1° Que les divers échantillons de café torréfié, en grains et moulu, que nous avons prélevés sur les sacs déposés dans les magasins de la manutention militaire du quai de Billy, ne proviennent ni de cafés falsifiés, ni de cafés corrompus.

2° Que les mauvaises qualités que l’examen a permis de constater, sont dues à ce que le café Ceylan, qui s’y trouve dans une certaine proportion, renferme des grains altérés dans leurs propriétés physiques ; que c’est la présence de ces grains qui est la cause de la saveur désagréable et du mauvais goût qui caractérisent les cafés livrés à la troupe du camp de Boulogne.

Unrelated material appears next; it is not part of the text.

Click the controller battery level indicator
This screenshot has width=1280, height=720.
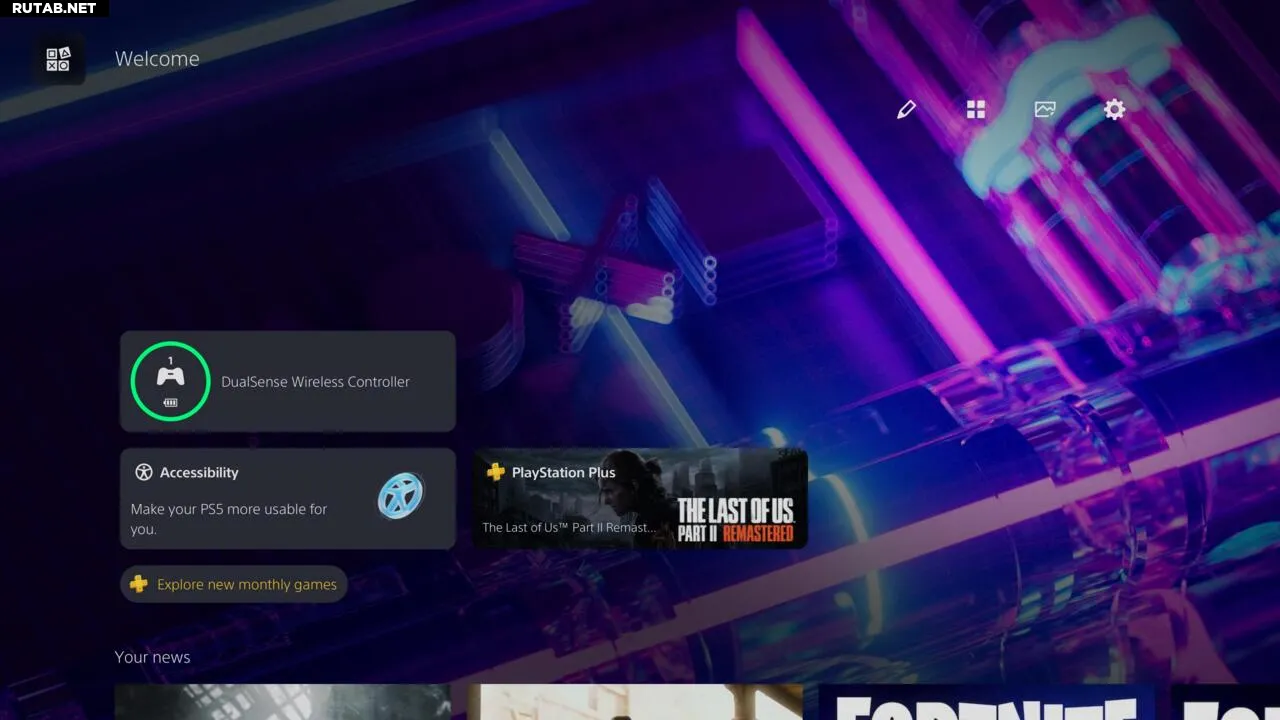(x=170, y=403)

3° Que dans notre opinion, et suivant les observations relatées dans ce rapport, cette altération doit plutôt être attribuée à une maladie des grains, analogue à celle qui se développe sur un certain nombre de végétaux, qu’à une avarie du café après sa récolte ou dans son mode de conservation, ou pendant son transport en Europe[1].

4° Qu’il aurait été possible, par un triage convenablement fait sur les grains non torréfiés, ainsi que nous l’avons effectué, de séparer les mauvais grains altérés des bons grains, et de rendre à ce produit alimentaire ses qualités premières.

Le mélange du café de Ceylan contenant des grains altérés avec le café d’Haïti, fut le sujet d’un procès : l’officier comptable qui avait fait échange de café avec le négociant, et ce négociant, furent traduits devant la cour d’assises du Pas-de-Calais, le 7 juin 1855, mais ils furent acquittés.

  1. On voit que nous n’admettons pas que la fumure du sol ait été pour quelque chose dans le cas dont il s’agit. Si cette fumure avait eu de l’effet, tous les grains, et non quelques-uns, eussent offert les mêmes propriétés.